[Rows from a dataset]
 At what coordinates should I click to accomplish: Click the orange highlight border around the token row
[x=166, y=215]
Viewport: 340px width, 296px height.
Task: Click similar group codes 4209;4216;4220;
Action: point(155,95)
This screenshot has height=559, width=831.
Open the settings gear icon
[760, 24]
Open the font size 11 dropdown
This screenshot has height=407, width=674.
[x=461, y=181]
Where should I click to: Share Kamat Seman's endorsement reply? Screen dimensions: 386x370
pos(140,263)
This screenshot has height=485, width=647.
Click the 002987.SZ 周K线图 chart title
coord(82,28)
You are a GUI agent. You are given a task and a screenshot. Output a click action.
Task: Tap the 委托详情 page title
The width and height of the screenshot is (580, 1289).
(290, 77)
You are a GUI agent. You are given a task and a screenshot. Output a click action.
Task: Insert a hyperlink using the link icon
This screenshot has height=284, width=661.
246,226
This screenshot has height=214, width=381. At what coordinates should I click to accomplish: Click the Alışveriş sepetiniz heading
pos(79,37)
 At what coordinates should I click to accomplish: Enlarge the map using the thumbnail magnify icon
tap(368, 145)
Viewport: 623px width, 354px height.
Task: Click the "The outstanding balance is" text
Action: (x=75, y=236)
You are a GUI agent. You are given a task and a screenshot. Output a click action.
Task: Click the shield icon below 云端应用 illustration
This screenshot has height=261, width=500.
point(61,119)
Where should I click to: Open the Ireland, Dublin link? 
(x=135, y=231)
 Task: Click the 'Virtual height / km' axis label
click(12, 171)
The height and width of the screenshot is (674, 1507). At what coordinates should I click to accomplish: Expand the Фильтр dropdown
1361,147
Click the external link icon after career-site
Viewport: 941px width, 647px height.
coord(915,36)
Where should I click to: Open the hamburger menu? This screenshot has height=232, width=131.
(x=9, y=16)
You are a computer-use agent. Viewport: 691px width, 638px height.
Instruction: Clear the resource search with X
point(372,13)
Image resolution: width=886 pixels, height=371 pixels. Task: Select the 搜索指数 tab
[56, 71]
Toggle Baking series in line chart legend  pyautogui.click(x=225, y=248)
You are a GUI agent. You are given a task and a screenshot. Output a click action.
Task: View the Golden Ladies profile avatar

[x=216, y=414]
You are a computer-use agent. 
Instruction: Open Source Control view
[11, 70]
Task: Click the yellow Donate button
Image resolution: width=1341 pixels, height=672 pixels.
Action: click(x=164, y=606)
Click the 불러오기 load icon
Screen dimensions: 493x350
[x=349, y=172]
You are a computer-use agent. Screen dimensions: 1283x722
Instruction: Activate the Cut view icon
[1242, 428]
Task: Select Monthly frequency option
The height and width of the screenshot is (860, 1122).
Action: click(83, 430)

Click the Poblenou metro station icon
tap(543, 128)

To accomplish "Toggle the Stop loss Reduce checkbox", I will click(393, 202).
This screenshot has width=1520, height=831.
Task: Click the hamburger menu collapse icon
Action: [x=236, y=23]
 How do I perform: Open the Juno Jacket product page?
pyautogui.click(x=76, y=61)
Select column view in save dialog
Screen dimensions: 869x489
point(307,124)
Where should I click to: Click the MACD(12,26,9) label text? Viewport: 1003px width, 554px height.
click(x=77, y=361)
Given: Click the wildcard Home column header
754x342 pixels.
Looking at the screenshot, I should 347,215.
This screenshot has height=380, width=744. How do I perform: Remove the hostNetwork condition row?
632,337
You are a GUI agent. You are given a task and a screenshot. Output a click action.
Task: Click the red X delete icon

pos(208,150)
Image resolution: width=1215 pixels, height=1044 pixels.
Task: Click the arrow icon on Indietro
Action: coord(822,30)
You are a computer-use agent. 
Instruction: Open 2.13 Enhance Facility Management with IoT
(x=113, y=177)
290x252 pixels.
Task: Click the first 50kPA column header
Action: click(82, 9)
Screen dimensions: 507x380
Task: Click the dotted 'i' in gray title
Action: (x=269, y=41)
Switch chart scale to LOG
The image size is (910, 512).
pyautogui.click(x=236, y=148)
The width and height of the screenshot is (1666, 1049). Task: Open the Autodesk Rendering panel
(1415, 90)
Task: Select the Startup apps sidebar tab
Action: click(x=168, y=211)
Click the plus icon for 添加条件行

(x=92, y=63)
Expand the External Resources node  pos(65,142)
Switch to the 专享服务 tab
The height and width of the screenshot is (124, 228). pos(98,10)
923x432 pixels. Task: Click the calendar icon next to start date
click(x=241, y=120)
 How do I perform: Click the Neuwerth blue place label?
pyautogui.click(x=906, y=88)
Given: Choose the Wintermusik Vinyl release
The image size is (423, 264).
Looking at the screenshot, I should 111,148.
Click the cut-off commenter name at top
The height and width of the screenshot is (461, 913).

What is being asked
Copy out the lines starting with the one that contains "Where should I click to: Open the Ireland, Dublin" and going on through the one that contains "click(12, 171)", requests included, and scale every coordinate in the answers by 1.75. Round each result to a whole number, with halves rounded up.

Reply
Where should I click to: Open the Ireland, Dublin link? 
(x=236, y=404)
 Task: Click the 'Virtual height / km' axis label
click(21, 299)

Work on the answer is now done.